If you can’t do the injections yourself, have your husband do them. I have no issue with needles and did my own injections. However, most women seem to prefer it if their husbands do their injections, and it’s a nice way to keep him involved.

If you do your injection slowly, chances are you won’t bruise. I found that when I rushed my injections I ended up giving myself a bruise. Slower is better.

Drink plenty of Gatorade after the retrieval to replenish your electrolytes. The more fluid you drink, the better chance you’ll have at healing more quickly.

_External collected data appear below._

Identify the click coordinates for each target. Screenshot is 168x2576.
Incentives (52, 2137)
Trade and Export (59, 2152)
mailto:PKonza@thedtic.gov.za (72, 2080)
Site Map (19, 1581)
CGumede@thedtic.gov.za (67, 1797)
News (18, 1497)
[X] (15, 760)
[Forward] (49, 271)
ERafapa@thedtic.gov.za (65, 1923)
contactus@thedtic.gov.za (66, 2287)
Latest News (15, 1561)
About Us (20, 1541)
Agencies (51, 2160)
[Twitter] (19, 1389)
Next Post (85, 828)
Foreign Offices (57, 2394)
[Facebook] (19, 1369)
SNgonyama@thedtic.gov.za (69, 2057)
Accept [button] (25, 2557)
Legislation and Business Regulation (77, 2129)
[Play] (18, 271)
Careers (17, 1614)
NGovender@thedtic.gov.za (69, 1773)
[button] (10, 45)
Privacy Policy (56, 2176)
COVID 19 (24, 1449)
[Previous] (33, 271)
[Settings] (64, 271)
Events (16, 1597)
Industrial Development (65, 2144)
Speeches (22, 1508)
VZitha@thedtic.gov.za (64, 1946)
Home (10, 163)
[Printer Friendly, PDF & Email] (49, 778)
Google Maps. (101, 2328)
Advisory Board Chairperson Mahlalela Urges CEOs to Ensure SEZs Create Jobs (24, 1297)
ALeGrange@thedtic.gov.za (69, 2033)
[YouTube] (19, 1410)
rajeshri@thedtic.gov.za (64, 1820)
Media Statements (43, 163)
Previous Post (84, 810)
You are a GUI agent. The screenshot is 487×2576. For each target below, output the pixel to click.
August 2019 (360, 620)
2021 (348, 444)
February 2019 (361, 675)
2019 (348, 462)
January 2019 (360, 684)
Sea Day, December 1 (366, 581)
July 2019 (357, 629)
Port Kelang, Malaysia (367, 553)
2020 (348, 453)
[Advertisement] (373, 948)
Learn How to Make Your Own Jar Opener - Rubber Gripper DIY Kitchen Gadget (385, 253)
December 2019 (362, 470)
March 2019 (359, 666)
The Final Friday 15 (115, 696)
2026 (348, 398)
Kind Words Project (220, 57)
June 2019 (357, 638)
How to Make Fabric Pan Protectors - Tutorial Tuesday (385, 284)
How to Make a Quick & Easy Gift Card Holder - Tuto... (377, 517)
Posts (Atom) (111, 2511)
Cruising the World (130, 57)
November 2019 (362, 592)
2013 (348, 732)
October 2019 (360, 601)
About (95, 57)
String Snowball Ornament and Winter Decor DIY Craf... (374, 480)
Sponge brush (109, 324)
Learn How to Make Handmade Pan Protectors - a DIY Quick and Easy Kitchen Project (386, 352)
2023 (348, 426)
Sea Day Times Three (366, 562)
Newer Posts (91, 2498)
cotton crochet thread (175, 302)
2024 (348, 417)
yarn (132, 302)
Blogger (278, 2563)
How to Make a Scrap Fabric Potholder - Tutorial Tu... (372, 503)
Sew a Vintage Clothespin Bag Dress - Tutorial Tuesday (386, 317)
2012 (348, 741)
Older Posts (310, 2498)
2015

It takes longer than you’d expect to recover from the retrieval. Granted, my E2 was at 5178 when I triggered, so I had a moderate case of OHSS, complete with a burst follicle. But I couldn’t walk far at all for about 5 days after the retrieval, so I stayed home pretty much for an entire week. Just be prepared that you’re going to be uncomfortable and might need to stay home and rest up.


Anonymous said...

thanks. this was simple and helpful.

Anonymous said...

This was helpful and good to hear from someone else in the same boat.One day at a time is the best advice. It's easy to get overwhelmed.


Anonymous said...

Thank you. My estradiol level is 5012 and am going in for the retrieval tomorrow morning. I've been worried about being overstimulated too, so it's helpful to know that you took it easy for 5 days afterwards.

gorgonzola said...

Finally! I've been searching all over for exactly this. Thanks.

Anonymous said...

I am currently in the stimulating phase. I have cramps and severe headaches. Has anyone else experienced this too?

Anonymous said...

I have retrieval tomorrow. My E2 yesterday was 6000. I am a little worried that I will have to freeze all the eggs to prevent OHSS. It is so complicated!! Trying to have a hopeful and positive attitude!!

Anonymous said...

I just went through a retrieval this past Saturday and wish I had read this ahead of time, as I had scheduled no less than 4 can't-miss things this weekend. I could walk, but it was very uncomfortable and though I am feeling much better now, I have these occassional twinges of pressure that feel almost like gas, trying to pass but hurt. Anyway, I've decided to start blogging about this in the hopes that it'll help other people going through the same thing and I also hope it will help me process it all. If you have any interest, check it out:

JoyfullyHis said...

My best friend is gearing up to do her first IVF and recommended reading your post first so I'd get a better picture of what she'll go through. Thanks so much for spelling it out. It's always easier to get through if you know what to expect. Now I know exactly what I can do to help her through this. Thank you.

Zetetic said...

My hubby and I did IVF because we both had factors regarding infertility. I was at risk for Ovarian Hyperstimulation, but luckily I was able to complete the cycle. I had 18 eggs. Unfortunately, I think something was wrong with my eggs because I only had two viable blastocysts to implant. I got pregnant and carried for 8 weeks. I suspect that my embryo was not developing as well as it should have. At 6 weeks they insisted that I come back in 10 days. At that time I didn't even know something was wrong because I felt very pregnant and had morning sickness. When I showed up at the 8 week marker, I brought my husband because I wanted him to see the baby's heartbeat. The doctor had to tell us there was no heartbeat anymore. I was so upset, they had to take us into a separate room because I couldn't stop crying. I told them I needed them to prescribe something to get me through the week. They gave me Zanax. I wanted to find out why the baby had died. I had never been pregnant and I felt like I had been robbed. Later I was told it was trisomy seven(not compatible with life), a random mutation. It has been four months and I am now considering a second cycle. I am thinking of starting in April.